* 掲載文
- - - - -

「取り繕う」は主に「不都合などを隠そうとしてごまかすこと」という意味で使われます。ですから、もしも誰かから「うまく取り繕いましたね!」などと言われたら、それは決してほめ言葉ではありません。むしろ相手はあなたに対して「こういう人なんだ…」と微妙な気持ちを抱いているかもしれませんよ! 今回は「取り繕う」の意味や使い方、「取り繕う人」の心理について解説します。

【目次】

少々古風な響きの言葉です。
少々古風な響きの言葉です。

【「取り繕う」とは何をすること?「読み方」「意味」など【基礎知識】】

■読み方

「取り繕う」は「とりつくろう」と読みます。

■意味

「取り繕う」には3つの意味があります。

1)外見を整えて見栄えをよくする。
2)不都合などを隠そうとしてうわべを飾る。ごまかすこと。

3)間に合わせに修繕する。

「取り繕う」の「とり」は接頭語で、動詞に付いてその動詞の意味や語勢を強める働きがあります。「繕う」には「補修する」「乱れた身なりなどを整える」「体裁をよくする」「具合の悪いことや過失を隠して、うまくその場をとりなす」「病気の手当てをする」などの意味があります。「繕う」の頭に「とり」を付けることで、「間に合わせに」「その場しのぎの」「うわべだけ」といったニュアンスが加わっています。

「取り繕う」は、「根本的な解決」を得た案件に対して使われることはありません。誰かに会う前に取り急ぎ身だしなみを整えたり、自分にとって都合の悪いことや過失などを非難される前にうわべを整えてごまかすなど、その場をしのぐための行為や小賢(こざか)しい行為に対して用いられます。


【「使い方」がわかる「例文」5選】

例文を読むと、どのケースも「根本的な解決」には至っていないことがわかります。「応急処置」的な対応であることが「取り繕う」ことの特徴です。

- - - - -

* データ欄
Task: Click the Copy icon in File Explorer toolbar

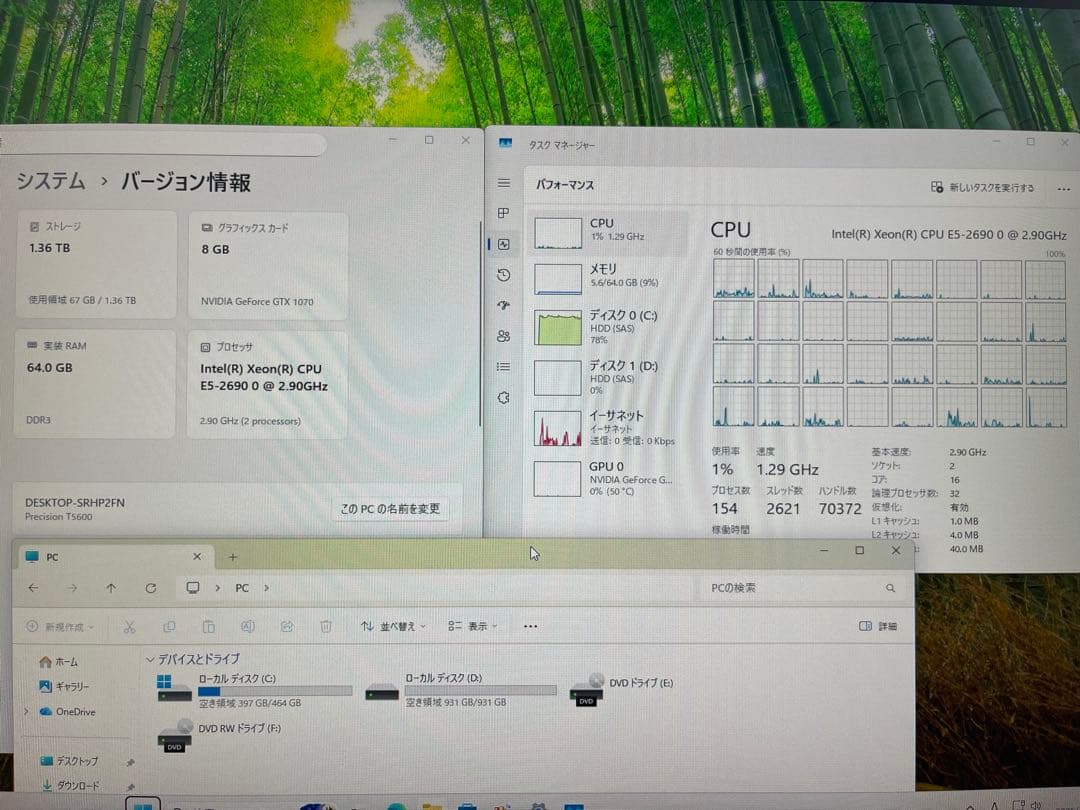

- - - - -

* 取り組む課題
(1) 掲載文によると、「取り繕う」の「とり」は動詞に付いてどのような働きをしますか。
(2) 掲載文の内容を2文で要約してください。
(3) 掲載文で、「繕う」の頭に「とり」を付けることで加わるとされているニュアンスをすべて挙げてください。

* 課題の解答
(1) 動詞の意味や語勢を強める働きをします。

(2) 「取り繕う」は「とりつくろう」と読み、外見を整えて見栄えをよくする、不都合などを隠そうとしてうわべを飾りごまかす、間に合わせに修繕する、という3つの意味を持つ言葉です。根本的な解決を得た案件には使われず、その場をしのぐための行為や小賢しい行為に対して用いられ、「応急処置」的な対応であることが特徴です。

(3) 「間に合わせに」、「その場しのぎの」、「うわべだけ」